# YOUR TASKS:
1. Decide whether each statement below agrees with the Krull dimension text. Answer yes or no for each, and quote the deciding words of the text.
(a) The answer identifies $K[t^{-1},t]$ with $K[t]$ localized at $t$.
(b) The asker reports having found several clues about the problem.
(c) The chain of prime ideals used for the lower bound is $0 \subset (t)$.
2. Reproduce verbatim the part of the Krull dimension text that opens with the words containing "2 Answers 2" and closes with "The conclusion follows.".

--- Begin DOCUMENT ---

Can anyone explain me why the Krull dimension of the ring $K[t^{-1},t]$, where $K$ is a field, is $1$?

I know I should show some efforts here, in MSE, but I actually couldn't find any clue about that.

Any hints or answer would be highly appreciated.


2 Answers 2


$K[t^{-1},t] = K[t]_t$, meaning $K[t]$ localized at $t$. Hence the prime ideals in $K[t^{-1},t]$ are in one-to-one correspondence with the prime ideals in $K[t]$ which avoid the multiplicative set $\{t^n; n \in \mathbb{N}\}$. It now follows easily that $\dim(K[t^{-1},t]) \leq \dim(K[t]) = 1$.

Also $0 \subset (t-1)$ is a chain of prime ideals in $K[t^{-1},t]$, so that $\dim(K[t^{-1},t]) \geq 1$. The conclusion follows.

--- End DOCUMENT ---
--- Begin DATA ---

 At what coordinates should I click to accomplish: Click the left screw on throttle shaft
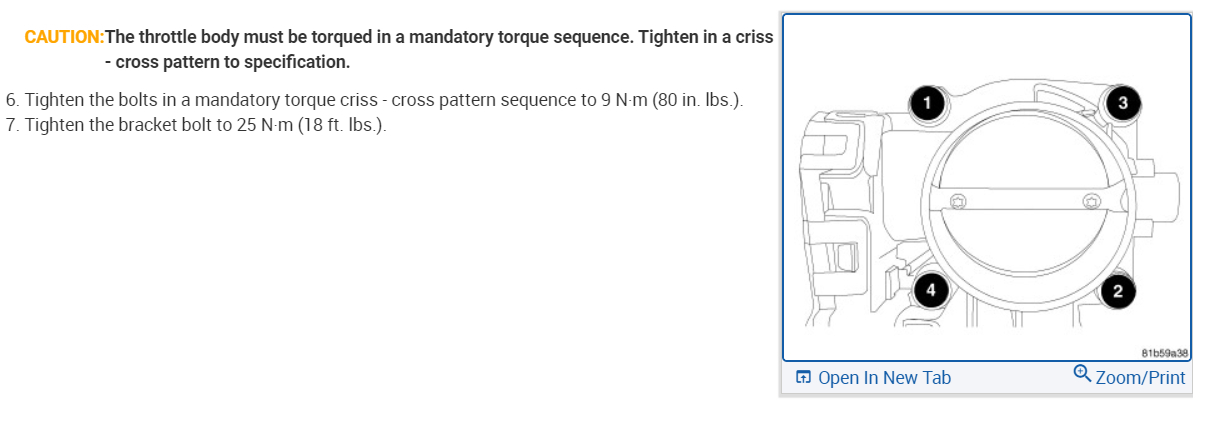(957, 201)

--- End DATA ---

# RESPONSES:
1.
(a) Yes: "$K[t^{-1},t] = K[t]_t$, meaning $K[t]$ localized at $t$"
(b) No: "I actually couldn't find any clue about that."
(c) No: "$0 \subset (t-1)$ is a chain of prime ideals in $K[t^{-1},t]$"

2.
2 Answers 2


$K[t^{-1},t] = K[t]_t$, meaning $K[t]$ localized at $t$. Hence the prime ideals in $K[t^{-1},t]$ are in one-to-one correspondence with the prime ideals in $K[t]$ which avoid the multiplicative set $\{t^n; n \in \mathbb{N}\}$. It now follows easily that $\dim(K[t^{-1},t]) \leq \dim(K[t]) = 1$.

Also $0 \subset (t-1)$ is a chain of prime ideals in $K[t^{-1},t]$, so that $\dim(K[t^{-1},t]) \geq 1$. The conclusion follows.